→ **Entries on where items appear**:
** START **

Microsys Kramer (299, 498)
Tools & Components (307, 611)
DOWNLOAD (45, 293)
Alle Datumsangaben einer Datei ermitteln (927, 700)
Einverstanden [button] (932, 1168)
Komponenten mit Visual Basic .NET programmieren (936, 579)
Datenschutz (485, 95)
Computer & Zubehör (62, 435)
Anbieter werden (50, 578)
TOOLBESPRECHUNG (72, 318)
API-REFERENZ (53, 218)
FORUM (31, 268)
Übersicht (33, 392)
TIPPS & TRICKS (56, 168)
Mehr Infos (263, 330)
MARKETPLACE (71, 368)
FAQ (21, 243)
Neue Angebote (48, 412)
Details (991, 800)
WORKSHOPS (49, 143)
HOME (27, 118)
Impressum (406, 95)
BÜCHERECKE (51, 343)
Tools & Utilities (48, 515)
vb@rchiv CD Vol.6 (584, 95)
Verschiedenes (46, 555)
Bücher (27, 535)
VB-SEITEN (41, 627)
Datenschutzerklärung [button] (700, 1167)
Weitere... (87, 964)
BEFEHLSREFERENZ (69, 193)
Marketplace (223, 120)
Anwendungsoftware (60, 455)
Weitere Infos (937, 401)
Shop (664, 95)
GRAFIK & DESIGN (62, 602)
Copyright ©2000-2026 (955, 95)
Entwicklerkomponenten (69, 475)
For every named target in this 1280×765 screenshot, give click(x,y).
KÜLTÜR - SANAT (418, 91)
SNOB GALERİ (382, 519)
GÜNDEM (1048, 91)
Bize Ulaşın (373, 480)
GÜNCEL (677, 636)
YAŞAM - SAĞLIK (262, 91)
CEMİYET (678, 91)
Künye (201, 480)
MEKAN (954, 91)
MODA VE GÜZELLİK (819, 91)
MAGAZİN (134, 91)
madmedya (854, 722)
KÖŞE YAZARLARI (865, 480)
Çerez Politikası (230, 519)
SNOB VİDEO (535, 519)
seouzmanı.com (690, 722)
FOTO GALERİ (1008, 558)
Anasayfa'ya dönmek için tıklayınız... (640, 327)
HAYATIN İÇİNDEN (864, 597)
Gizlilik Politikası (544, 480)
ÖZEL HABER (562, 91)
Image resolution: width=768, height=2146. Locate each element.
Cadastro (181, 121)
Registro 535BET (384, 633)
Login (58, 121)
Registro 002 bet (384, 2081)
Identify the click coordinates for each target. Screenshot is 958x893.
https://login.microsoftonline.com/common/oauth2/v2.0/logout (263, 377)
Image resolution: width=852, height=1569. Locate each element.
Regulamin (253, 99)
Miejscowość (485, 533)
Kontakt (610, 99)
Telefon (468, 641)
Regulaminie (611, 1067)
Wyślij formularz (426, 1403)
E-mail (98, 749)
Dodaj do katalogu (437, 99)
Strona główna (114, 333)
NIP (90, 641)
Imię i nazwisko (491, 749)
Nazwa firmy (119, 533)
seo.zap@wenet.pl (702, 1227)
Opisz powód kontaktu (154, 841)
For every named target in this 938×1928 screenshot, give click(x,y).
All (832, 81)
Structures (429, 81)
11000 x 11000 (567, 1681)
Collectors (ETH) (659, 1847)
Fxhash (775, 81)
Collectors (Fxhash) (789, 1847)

** END **

Please repeat the entries from the start up to and including the line with "Registro 535BET (384, 633)".

Microsys Kramer (299, 498)
Tools & Components (307, 611)
DOWNLOAD (45, 293)
Alle Datumsangaben einer Datei ermitteln (927, 700)
Einverstanden [button] (932, 1168)
Komponenten mit Visual Basic .NET programmieren (936, 579)
Datenschutz (485, 95)
Computer & Zubehör (62, 435)
Anbieter werden (50, 578)
TOOLBESPRECHUNG (72, 318)
API-REFERENZ (53, 218)
FORUM (31, 268)
Übersicht (33, 392)
TIPPS & TRICKS (56, 168)
Mehr Infos (263, 330)
MARKETPLACE (71, 368)
FAQ (21, 243)
Neue Angebote (48, 412)
Details (991, 800)
WORKSHOPS (49, 143)
HOME (27, 118)
Impressum (406, 95)
BÜCHERECKE (51, 343)
Tools & Utilities (48, 515)
vb@rchiv CD Vol.6 (584, 95)
Verschiedenes (46, 555)
Bücher (27, 535)
VB-SEITEN (41, 627)
Datenschutzerklärung [button] (700, 1167)
Weitere... (87, 964)
BEFEHLSREFERENZ (69, 193)
Marketplace (223, 120)
Anwendungsoftware (60, 455)
Weitere Infos (937, 401)
Shop (664, 95)
GRAFIK & DESIGN (62, 602)
Copyright ©2000-2026 (955, 95)
Entwicklerkomponenten (69, 475)
For every named target in this 1280×765 screenshot, give click(x,y).
KÜLTÜR - SANAT (418, 91)
SNOB GALERİ (382, 519)
GÜNDEM (1048, 91)
Bize Ulaşın (373, 480)
GÜNCEL (677, 636)
YAŞAM - SAĞLIK (262, 91)
CEMİYET (678, 91)
Künye (201, 480)
MEKAN (954, 91)
MODA VE GÜZELLİK (819, 91)
MAGAZİN (134, 91)
madmedya (854, 722)
KÖŞE YAZARLARI (865, 480)
Çerez Politikası (230, 519)
SNOB VİDEO (535, 519)
seouzmanı.com (690, 722)
FOTO GALERİ (1008, 558)
Anasayfa'ya dönmek için tıklayınız... (640, 327)
HAYATIN İÇİNDEN (864, 597)
Gizlilik Politikası (544, 480)
ÖZEL HABER (562, 91)
Image resolution: width=768, height=2146. Locate each element.
Cadastro (181, 121)
Registro 535BET (384, 633)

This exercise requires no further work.